ADN denuncia "violação reiterada dos direitos de utente com deficiência no Hospital Dr. Nélio Mendonça"
O ADN Madeira denuncia aquilo que considera ser "uma violação grave e reiterada dos direitos de uma utente do SESARAM, reveladora de falhas sistémicas na aplicação da lei no serviço de saúde regional".
"Fomos contactados por uma cidadã, que é portadora de atestado multiusos na sequência de um AVC, e encontra-se em gravidez de risco de 38 semanas. Desde Dezembro de 2025, é-lhe sucessivamente recusada a presença de acompanhante nos exames médicos realizados no Hospital Dr. Nélio Mendonça, um direito que a lei lhe confere de forma inequívoca", diz em nota à imprensa.
O ADN esteve presente ontem no Hospital, a pedido desta utente, para uma consulta com CTG e ecografia. O representante do partido na Madeira, Miguel Pita, diz ter testemunhado pessoalmente "a recusa em permitir a presença do acompanhante, não obstante a situação clínica e legal da utente".
"A utente apresentava-se visivelmente tensa, nervosa e assustada, um estado que em nada beneficia a sua saúde nem a do bebé que espera", lamenta.
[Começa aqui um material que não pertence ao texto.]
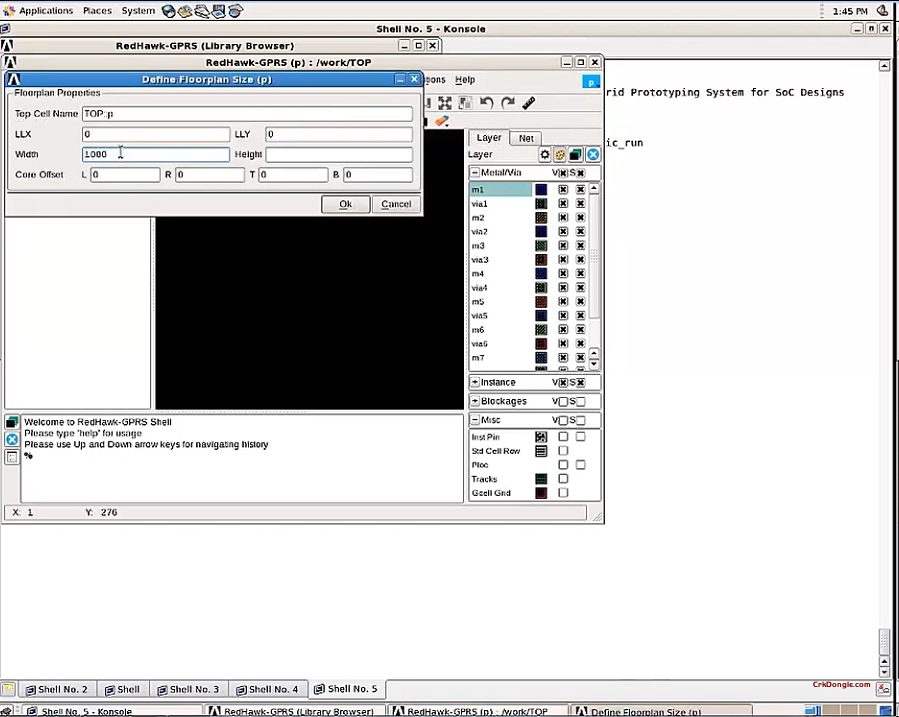Open the Applications menu
Image resolution: width=899 pixels, height=717 pixels.
pos(45,10)
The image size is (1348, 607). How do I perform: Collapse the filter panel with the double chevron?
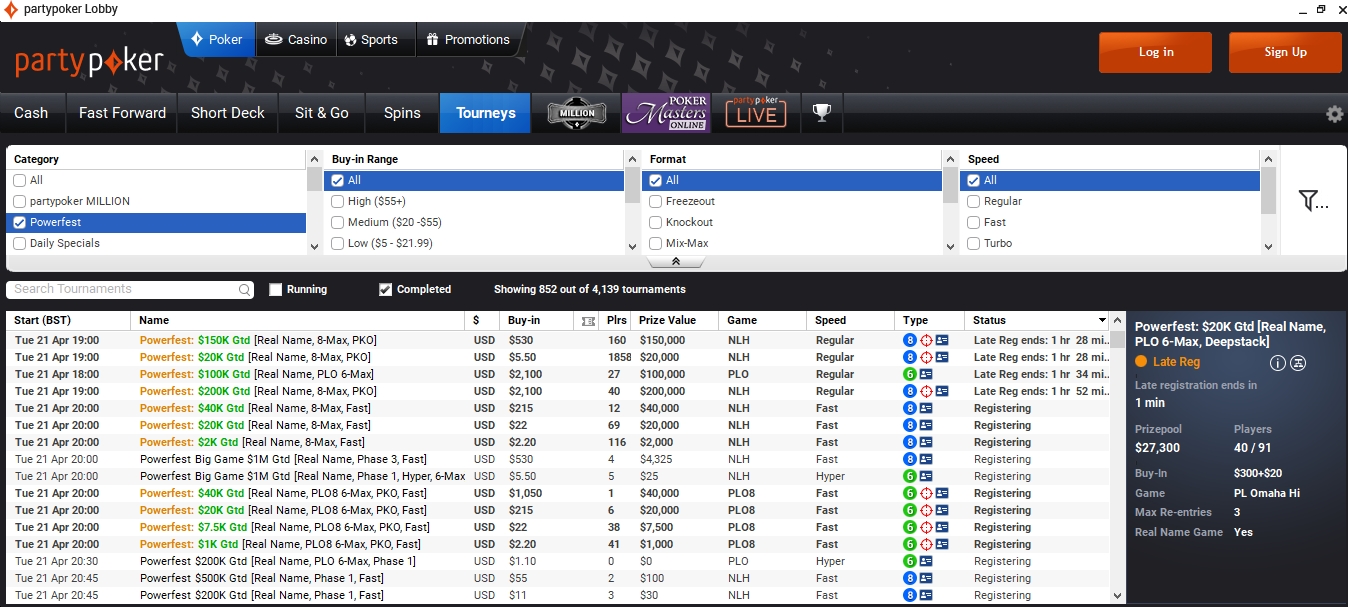676,261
O ADN diz não aceitar que "normas internas de qualquer instituição possam sobrepor-se à lei". "A invocação de normas hospitalares não tem qualquer valor jurídico quando contraria direitos consagrados em diplomas legais", acrescenta.
Segundo o partido, "esta não é uma questão de procedimento interno, é uma ilegalidade flagrante e reiterada".
Com o parto previsto para o próximo dia 18 de Junho, o ADN exige que "os direitos da desta cidadã sejam integralmente respeitados em todas as fase, nomeadamente: internamento, pré-parto, parto e pós-parto". E exige igualmente que "esta garantia seja extensível a todos os portadores de atestado multiusos que recorram ao SESARAM".
O ADN recorda que "a Lei n.º 46/2006, de 28 de Agosto proíbe e pune expressamente a discriminação em razão de deficiência ou de risco agravado de saúde". "Impedir a presença de um acompanhante que funciona também como elemento de apoio à incapacidade da utente pode configurar uma prática discriminatória com consequências legais", sustenta.
De acordo com o partido, "é sintomático que este caso não tenha merecido qualquer atenção por parte dos partidos que habitualmente se apresentam como campeões dos direitos e da protecção dos mais vulneráveis". "Uma grávida portadora de deficiência, sozinha, assustada, a ver os seus direitos legais sistematicamente ignorados, e o silêncio é ensurdecedor", acrescenta.
Se fosse alguém que pertencesse à comunidade do alfabeto e quisesse ser atendida numa especialidade diferente do seu sexo biológico, provavelmente, já teríamos visto vários partidos a manifestarem-se, mas como é alguém que não serve os interesses da agenda wokista, apenas conta com o apoio do ADN". ADN
Por fim, diz que "os direitos desta utente estão consagrados na lei". "O ADN garante que não ficarão por cumprir", finalizou.